Stored data

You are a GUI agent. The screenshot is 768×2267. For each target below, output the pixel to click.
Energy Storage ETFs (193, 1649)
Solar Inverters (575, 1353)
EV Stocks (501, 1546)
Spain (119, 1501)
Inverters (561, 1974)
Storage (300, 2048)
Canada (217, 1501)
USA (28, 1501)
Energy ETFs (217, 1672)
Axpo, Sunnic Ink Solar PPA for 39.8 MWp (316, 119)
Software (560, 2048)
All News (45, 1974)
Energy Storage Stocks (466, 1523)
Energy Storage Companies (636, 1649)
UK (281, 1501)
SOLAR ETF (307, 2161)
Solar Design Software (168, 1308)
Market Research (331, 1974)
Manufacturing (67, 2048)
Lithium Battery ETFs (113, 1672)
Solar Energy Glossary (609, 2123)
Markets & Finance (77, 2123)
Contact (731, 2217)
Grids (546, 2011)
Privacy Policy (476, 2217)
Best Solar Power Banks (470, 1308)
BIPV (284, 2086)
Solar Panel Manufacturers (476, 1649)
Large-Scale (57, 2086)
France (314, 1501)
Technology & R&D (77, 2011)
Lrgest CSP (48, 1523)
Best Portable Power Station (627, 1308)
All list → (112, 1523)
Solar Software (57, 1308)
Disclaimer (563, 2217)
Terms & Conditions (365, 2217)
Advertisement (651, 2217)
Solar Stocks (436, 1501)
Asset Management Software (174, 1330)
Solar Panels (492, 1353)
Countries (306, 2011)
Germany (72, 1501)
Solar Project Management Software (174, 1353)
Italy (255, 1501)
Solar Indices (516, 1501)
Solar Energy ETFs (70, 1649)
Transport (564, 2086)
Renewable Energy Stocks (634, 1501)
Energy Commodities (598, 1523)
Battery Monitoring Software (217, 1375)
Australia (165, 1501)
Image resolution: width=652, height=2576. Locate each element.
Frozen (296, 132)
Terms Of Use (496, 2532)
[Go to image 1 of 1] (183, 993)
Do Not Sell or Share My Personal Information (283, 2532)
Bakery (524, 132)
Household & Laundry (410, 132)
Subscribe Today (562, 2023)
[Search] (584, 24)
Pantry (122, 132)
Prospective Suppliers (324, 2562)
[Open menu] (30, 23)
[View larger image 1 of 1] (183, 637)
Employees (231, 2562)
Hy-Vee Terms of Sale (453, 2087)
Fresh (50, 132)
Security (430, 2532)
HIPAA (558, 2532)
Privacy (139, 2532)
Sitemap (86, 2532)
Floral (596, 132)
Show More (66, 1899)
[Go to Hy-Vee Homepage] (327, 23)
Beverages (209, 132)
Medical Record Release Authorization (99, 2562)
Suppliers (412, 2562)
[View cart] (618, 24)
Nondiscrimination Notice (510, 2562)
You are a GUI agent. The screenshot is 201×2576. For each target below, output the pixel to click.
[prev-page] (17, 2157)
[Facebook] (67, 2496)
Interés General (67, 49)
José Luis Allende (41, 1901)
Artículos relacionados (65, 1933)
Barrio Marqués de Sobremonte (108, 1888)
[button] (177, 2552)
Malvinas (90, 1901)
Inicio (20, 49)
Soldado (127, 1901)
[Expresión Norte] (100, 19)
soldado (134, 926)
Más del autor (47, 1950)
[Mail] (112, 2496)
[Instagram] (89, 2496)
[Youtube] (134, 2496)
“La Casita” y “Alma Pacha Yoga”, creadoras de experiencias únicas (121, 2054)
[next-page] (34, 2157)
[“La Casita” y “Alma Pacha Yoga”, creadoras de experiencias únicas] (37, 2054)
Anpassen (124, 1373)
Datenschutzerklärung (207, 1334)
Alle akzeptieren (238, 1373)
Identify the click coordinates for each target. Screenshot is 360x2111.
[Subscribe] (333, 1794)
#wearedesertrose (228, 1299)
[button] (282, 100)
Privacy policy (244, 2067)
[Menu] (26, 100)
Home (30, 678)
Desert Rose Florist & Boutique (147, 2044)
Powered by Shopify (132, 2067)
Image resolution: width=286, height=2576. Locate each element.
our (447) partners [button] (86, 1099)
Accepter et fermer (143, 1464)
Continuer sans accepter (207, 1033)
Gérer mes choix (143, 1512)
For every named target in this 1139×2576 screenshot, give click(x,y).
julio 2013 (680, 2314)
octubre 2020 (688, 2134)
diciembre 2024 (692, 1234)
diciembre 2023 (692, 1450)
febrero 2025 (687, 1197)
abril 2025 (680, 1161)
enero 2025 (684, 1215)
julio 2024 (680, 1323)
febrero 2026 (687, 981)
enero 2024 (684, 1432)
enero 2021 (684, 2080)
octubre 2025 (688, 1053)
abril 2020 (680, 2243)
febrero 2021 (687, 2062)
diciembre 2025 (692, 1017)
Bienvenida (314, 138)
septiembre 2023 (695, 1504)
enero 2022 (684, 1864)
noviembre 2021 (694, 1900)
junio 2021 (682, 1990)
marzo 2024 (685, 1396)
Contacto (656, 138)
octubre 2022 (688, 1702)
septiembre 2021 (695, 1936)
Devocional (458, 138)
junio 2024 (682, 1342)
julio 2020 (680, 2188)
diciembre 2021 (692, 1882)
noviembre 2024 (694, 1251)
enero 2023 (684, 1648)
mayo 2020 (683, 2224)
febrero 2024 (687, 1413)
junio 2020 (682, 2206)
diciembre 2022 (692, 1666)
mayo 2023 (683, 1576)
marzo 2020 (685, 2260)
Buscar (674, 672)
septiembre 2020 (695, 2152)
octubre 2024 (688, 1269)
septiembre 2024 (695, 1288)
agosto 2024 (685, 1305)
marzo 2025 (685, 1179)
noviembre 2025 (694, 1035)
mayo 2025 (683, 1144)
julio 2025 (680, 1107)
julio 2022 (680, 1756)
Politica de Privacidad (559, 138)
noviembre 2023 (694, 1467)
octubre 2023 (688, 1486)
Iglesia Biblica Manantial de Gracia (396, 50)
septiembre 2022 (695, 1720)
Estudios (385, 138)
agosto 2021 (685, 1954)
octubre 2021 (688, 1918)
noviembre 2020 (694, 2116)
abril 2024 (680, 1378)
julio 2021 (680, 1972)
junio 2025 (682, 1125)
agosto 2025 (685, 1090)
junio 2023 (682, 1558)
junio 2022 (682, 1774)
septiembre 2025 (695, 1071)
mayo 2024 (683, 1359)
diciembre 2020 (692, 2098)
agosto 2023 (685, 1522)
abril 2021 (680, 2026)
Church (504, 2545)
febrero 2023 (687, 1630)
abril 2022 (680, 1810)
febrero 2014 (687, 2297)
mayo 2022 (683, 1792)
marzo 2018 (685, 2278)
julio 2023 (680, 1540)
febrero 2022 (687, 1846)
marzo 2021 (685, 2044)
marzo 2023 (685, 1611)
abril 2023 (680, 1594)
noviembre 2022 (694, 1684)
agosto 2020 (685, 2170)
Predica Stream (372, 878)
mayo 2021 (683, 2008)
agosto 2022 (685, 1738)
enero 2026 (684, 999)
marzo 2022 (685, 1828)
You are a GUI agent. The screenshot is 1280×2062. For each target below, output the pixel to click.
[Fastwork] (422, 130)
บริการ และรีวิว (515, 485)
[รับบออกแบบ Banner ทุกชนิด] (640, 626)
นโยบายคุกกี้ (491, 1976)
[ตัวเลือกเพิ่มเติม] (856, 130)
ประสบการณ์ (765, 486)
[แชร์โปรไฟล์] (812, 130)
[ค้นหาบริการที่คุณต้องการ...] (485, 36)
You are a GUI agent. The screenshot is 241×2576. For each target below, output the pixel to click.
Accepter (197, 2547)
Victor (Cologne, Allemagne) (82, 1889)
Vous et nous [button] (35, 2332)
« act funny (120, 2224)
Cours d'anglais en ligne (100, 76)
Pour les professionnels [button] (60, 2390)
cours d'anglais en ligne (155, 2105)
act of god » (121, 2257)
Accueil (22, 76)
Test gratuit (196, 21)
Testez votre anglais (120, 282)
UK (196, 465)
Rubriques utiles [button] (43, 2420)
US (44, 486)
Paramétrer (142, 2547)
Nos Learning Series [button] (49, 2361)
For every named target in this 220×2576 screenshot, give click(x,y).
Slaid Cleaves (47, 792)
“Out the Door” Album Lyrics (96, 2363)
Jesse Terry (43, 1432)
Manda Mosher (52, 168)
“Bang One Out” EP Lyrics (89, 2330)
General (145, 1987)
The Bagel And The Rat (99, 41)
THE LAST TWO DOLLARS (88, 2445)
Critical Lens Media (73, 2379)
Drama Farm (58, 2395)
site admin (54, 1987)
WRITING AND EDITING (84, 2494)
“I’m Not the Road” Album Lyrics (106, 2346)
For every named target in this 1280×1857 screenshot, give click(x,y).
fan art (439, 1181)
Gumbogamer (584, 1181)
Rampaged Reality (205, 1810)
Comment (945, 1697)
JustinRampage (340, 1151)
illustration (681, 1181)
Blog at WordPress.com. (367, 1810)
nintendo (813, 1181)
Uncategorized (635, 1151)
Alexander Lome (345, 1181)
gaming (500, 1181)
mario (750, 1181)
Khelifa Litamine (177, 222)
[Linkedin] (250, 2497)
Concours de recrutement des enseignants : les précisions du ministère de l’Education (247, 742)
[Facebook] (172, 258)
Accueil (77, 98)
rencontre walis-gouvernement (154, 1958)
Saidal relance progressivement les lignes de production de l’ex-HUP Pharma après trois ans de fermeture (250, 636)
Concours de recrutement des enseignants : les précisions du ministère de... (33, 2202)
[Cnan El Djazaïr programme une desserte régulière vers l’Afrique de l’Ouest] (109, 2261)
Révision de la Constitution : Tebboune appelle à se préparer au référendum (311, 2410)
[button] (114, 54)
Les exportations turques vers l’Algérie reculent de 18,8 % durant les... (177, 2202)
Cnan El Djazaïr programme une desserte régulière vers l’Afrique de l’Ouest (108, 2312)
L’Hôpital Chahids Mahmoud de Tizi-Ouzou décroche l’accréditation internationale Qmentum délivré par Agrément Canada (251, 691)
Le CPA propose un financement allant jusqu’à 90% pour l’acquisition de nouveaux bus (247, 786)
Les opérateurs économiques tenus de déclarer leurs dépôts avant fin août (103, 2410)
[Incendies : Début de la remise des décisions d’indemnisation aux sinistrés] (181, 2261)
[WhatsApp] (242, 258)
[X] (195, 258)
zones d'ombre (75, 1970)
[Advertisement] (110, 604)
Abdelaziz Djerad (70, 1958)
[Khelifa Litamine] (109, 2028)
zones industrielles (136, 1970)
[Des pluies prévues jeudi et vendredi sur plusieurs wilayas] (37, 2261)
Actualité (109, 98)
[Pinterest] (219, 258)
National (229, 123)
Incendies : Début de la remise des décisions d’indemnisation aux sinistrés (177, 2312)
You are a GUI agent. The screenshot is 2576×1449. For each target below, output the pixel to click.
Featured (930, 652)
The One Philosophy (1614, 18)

▶ [Exercise instructions]: Look through the data above. Each line containing the word "Best" needs to be copied.

▶ [Result of the exercise]:
Best Solar Power Banks (470, 1308)
Best Portable Power Station (627, 1308)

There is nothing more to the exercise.